1989
Il pomeriggio era scorso via, come una lieve e doverosa formalità; accadeva sempre così per i pomeriggi di consigli di classe, infilzati come dadini di ciccia, uno di seguito all’altro secondo un orario che teneva conto, ma senza inflessibilità, della composizione dei consigli stessi e degli impegni degli insegnanti che non avrebbero dovuto sovrapporsi ed essere tutti sempre presenti. Ma non è sempre stata così la mia scuola.

Ma negli anni in cui all’Arangio Ruiz era in vigore la maxisperimentazione non ci si incontrava per assolvere a una formalità.
Ad ogni riunione si invitavano anche tutti gli studenti e i genitori per sottolineare e per incentivare il dialogo didattico. La maxisperimentazione attuata nella mia scuola negli anni 80 era quasi un’avventura didattica appassionante.
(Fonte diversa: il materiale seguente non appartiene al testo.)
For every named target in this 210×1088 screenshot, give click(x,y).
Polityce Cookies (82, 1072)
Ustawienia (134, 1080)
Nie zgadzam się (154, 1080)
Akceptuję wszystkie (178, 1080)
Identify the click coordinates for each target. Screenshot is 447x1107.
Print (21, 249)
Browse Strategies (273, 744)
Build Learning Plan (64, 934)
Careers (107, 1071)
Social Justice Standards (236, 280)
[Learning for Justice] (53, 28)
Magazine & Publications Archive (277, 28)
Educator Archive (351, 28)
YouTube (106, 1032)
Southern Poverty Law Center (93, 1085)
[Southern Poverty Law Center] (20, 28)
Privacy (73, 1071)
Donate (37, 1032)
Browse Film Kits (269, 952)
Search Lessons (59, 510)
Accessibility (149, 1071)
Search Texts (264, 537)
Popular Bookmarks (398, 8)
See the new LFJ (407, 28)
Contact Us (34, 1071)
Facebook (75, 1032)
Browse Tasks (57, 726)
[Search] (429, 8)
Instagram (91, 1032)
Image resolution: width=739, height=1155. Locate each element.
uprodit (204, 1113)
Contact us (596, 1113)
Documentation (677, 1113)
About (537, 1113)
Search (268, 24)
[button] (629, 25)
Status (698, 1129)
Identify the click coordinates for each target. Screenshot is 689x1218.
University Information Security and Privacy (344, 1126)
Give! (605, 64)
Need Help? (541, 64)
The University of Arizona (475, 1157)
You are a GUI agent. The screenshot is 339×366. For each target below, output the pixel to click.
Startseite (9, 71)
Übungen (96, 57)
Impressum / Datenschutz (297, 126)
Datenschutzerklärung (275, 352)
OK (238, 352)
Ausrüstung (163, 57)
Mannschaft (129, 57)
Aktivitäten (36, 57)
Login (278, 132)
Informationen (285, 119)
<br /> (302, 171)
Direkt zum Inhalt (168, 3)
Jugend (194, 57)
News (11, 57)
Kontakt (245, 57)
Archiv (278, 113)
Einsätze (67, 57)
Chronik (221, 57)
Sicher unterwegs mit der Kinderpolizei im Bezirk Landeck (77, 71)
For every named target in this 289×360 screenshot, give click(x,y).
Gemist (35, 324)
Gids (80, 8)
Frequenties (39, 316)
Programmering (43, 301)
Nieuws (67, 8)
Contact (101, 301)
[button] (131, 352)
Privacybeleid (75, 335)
Fondata su importanti basi metodologiche (di cui oggi non interessa più niente a nessuno) e sulla visione di una cultura democratica e in progress, la maxi era una vera sfida.
Anche se non potevano mancare, nemmeno nella maxi, figure meno impegnate di docenti, anche se qualcuno di loro considerò il fatto che al rigore formale si desse poca importanza e si puntasse piuttosto sull’impegno vero e appassionato al dialogo con gli studenti come un alibi per svolgere mansioni abbastanza alleggerite o semplificate, si deve riconoscere alla gran parte di quel fervoroso drappello di docenti una serietà e una cultura di prim’ordine.
Il fatto che il voto, anche nelle verifiche orali o scritte, fosse sostituito da un lungo ed articolato giudizio scritto, di cui occorreva giustificare ogni singola parola, costringeva a una metodica e scrupolosa analisi; il fatto che le “lezioni frontali” fossero solo uno degli strumenti approvati dall’equipe sperimentale (l’organo non burocratico ma ascoltato dal Preside e dal Ministero ) induceva a progettare altri strumenti, il fatto che la maxi comportasse l’abolizione degli esami di settembre e che lo scrutinio finale e decisivo si svolgesse a giugno, comportava che si procedesse con cautela nelle valutazioni e che si studiassero anche strategie di recupero.
La maxisperimentazione non proponeva un corso semplificato, né per i discenti né per o docenti, anzi! Un anno furono respinti dieci alunni nel passaggio dalla terza alla quarta: il preside volle una giustificazione caso per caso che andava ben al di là dell’elenco delle insufficienze, perché una bocciatura era considerata non tanto un giudizio quanto una misura dell’efficacia dell’azione didattica. “Ricordatevi” diceva il nostro Preside “che chi boccia uno studente boccia anche se stesso”. Non c’era buonismo né demagogia in questa affermazione: c’era un richiamo al lavoro e alla coscienza, all’impegno e alla professionalità; ma anche allo studio severo, all’aggiornamento e alla ricerca. Qualcuno approfittava o tentava di sfuggire al rigore: ma diventava presto, agli occhi dei colleghi, una vera macchietta (e ce n’erano). Normalmente l’insegnante della maxi voleva sentirsi preparato e all’altezza; e quindi anche io ero alla continua ricerca di questa misura necessaria per essere adeguata all’incarico.
Infatti per insegnare nella maxi bisognava essere già incaricati o di ruolo nelle scuole di normale ordinamento e di livello analogo, per poi essere “chiamati” dal Preside.
“Io me li sono scelti ad uno ad uno” diceva, serio, il nostro Preside Antonio Marando. E spesso ci chiamava a colloqui, verificava, sondava.
Non ha mai ispezionato il nostro registro o sindacato le valutazioni. Ma era con noi. Era una presenza colta e alta. Era uno stimolo, autorevole uomo dalla cultura forse un filo narcisista ma estremamente varia e critica. E io gli ho voluto molto bene. Accanto a lui si aveva la misura e il senso della professione.
Poi non è stati più così. Abbiamo avuto accanto seriosi professionisti, diligenti burocrati, simpatici o fastidiosi vigilanti. Ma mai più Antonio Marando.